HEATH: When I finished my work up at Marvel Productions, I called Larry Hama at Marvel comics to see if there was something for me to work on. They didn’t have anyone free to ink the book.

JONES: What do you think about the recent controversy about rating comic books?

HEATH: The controversy I find to be stupid. I think books containing inappropriate material for children should say “adult” on the cover. But this only as a guide to the buyer. After all, what’s wrong with telling the potential buyer what’s in the book?

Parents should be the only ones to control or influence what their children read — the dealer has no business censoring the books — that’s not his job.

JONES: Should there be censorship in comic books?

HEATH: No. Adults should be able to read anything they want. The key word here is “adult.” I know some people who are pretty damn old and may never be “adult.” The only one to censor reading material for children is their parents. Censorship in the industry leads to all kind of problems — pre-censorship being not the least of these. Publishers watering down material for a certain rating even before the reader can make what should be his decision. And the artist, writer, and editor watering the material down so the publisher won’t kick it back again.

JONES: Can you tell us anything about your future plans?

HEATH: Events will probably dictate my future. I have an agent now that I hope may bring in work connected to movies. I feel it’s possible comics and animation, due to economics, may be greatly curtailed. But I think movies will always be made.

Also, I’ve always thought I might want to go into Western art.

JONES: What do you think about the trend in today’s comics toward nothing but superhero properties?

HEATH: I never did superheroes because I didn’t believe in the concept. I am very literal. If Superman jumped over a building and hit the pavement, the pavement would shatter and the feet in Superman’s costume would be gone. You can apply that to all those superheroes. How does Superman see if he is flying through hurricane winds? I have to believe it can happen or I won’t draw it. I did do a few issues of The Human Torch in the ’40s.

JONES: Are you optimistic about the future of comics?

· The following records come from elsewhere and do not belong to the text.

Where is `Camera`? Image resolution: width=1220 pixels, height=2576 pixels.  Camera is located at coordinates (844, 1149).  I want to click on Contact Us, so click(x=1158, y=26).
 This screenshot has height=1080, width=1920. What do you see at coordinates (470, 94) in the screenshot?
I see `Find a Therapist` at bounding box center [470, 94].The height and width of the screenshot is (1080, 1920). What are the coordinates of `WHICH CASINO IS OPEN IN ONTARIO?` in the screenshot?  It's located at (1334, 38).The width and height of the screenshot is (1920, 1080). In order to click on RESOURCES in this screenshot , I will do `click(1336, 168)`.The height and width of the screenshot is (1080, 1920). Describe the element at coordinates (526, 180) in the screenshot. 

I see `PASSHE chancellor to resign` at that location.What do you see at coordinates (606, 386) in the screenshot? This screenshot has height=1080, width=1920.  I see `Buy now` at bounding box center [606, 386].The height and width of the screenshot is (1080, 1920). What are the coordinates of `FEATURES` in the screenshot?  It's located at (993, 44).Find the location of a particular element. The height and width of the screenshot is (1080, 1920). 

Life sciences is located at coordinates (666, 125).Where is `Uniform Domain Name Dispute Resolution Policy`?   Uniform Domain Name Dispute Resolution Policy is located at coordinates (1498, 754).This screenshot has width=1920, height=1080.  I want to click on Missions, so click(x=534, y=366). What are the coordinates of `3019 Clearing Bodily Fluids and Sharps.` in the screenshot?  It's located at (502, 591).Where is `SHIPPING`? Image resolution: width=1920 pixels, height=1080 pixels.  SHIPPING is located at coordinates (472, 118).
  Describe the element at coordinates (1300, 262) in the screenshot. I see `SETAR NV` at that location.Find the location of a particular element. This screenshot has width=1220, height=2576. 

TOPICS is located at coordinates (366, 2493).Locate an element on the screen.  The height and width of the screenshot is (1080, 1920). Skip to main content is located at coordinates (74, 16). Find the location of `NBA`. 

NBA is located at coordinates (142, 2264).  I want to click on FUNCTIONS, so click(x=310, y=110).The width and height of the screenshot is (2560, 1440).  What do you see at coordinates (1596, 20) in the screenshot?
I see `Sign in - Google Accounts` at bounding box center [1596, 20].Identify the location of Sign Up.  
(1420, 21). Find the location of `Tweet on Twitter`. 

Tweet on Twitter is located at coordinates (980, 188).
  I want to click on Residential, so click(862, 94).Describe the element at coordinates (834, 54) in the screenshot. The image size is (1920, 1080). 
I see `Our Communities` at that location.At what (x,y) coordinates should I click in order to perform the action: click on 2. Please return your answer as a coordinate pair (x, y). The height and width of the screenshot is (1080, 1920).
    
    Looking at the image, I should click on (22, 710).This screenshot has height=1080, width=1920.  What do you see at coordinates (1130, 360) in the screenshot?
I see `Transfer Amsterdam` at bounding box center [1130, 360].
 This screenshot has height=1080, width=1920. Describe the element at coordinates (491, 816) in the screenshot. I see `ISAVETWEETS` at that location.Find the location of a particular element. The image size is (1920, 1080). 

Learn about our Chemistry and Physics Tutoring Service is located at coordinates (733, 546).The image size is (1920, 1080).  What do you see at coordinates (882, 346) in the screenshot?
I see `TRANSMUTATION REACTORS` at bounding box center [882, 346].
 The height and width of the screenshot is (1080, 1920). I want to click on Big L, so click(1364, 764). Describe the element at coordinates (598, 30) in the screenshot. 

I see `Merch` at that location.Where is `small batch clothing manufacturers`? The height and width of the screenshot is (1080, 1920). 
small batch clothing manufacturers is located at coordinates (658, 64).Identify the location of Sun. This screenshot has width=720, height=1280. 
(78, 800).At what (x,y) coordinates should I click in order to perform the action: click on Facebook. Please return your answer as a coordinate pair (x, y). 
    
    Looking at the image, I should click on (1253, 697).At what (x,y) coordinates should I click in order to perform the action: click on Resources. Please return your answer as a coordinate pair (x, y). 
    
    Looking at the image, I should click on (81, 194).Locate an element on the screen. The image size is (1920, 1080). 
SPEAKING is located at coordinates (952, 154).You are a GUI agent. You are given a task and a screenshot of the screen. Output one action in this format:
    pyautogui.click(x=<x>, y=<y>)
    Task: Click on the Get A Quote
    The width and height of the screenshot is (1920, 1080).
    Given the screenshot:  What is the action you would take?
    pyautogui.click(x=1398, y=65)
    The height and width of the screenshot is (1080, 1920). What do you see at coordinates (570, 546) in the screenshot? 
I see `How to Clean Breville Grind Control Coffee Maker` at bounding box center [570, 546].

HEATH: I think television has cut heavily into comic books. I can’t imagine someone turning off their favorite show on television to read a comic magazine, but I can very well imagine someone throwing down their favorite comic to watch their favorite television show. After all, television appeals to more senses at the same time. It stimulates the auditory senses. There is also timing involved in motion pictures and television. They feed it to you at a certain rate. When people tell me a book is better than a movie, I can’t believe it because a book only involves a few senses.